[Exercise materials]

-- Opening Marker --

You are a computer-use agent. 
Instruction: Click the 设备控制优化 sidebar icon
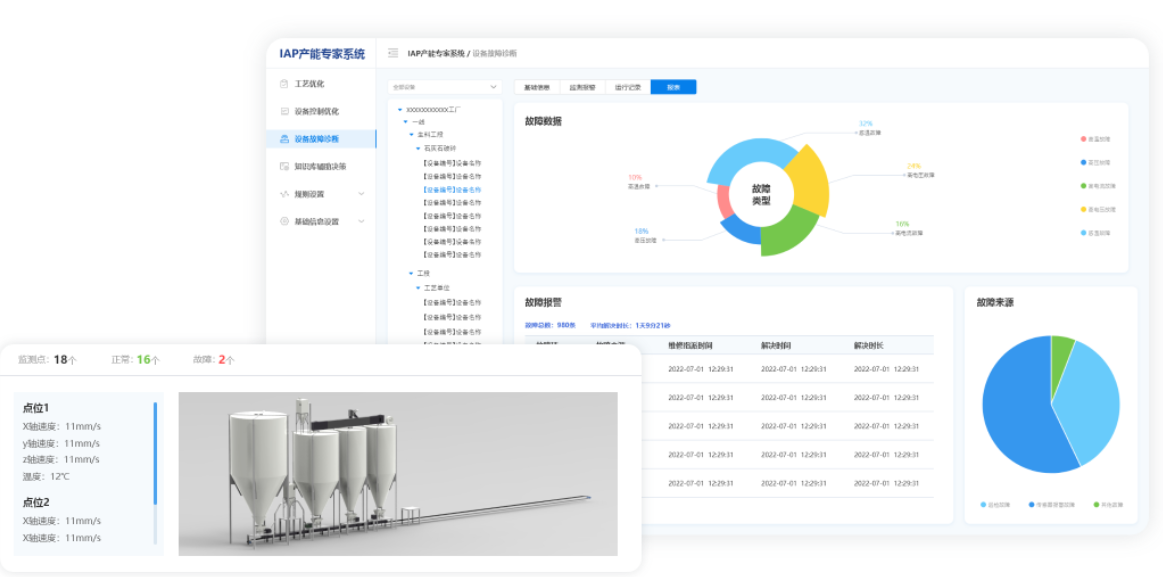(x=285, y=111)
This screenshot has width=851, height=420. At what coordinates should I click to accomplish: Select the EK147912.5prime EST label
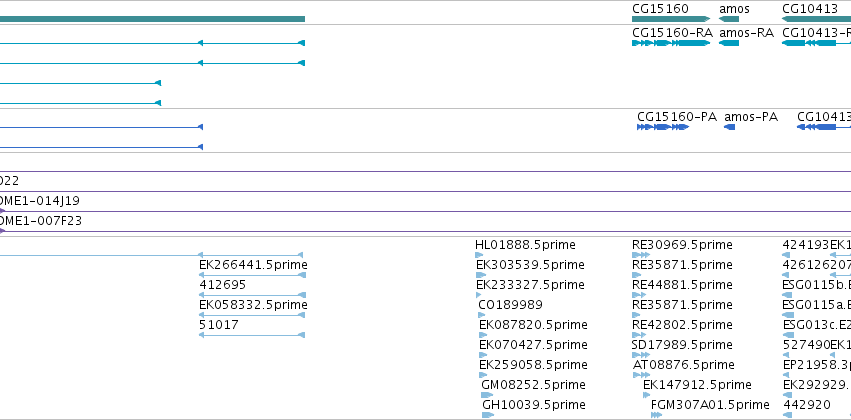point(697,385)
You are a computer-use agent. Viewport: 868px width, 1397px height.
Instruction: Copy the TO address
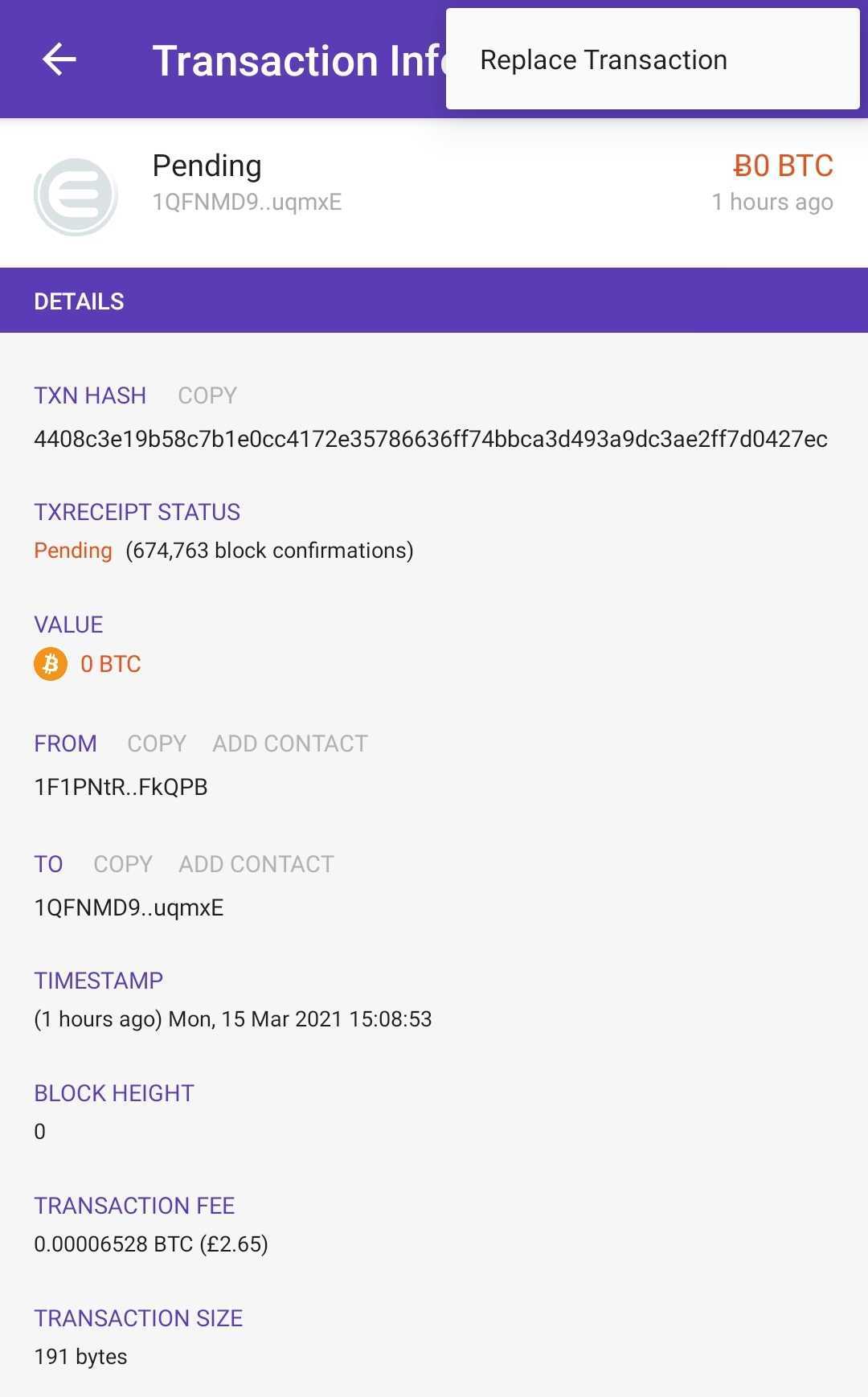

-- Closing Marker --
-- Opening Marker --

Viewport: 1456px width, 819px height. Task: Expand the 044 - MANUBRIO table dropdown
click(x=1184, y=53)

-- Closing Marker --
-- Opening Marker --

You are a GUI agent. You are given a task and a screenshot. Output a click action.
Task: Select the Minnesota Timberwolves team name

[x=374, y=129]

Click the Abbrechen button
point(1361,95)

-- Closing Marker --

[Work to be completed] Among the lines above, find those with the string "computer" and copy them.

[Final answer]
You are a computer-use agent. 
You are a computer-use agent. Viewport: 868px width, 1397px height.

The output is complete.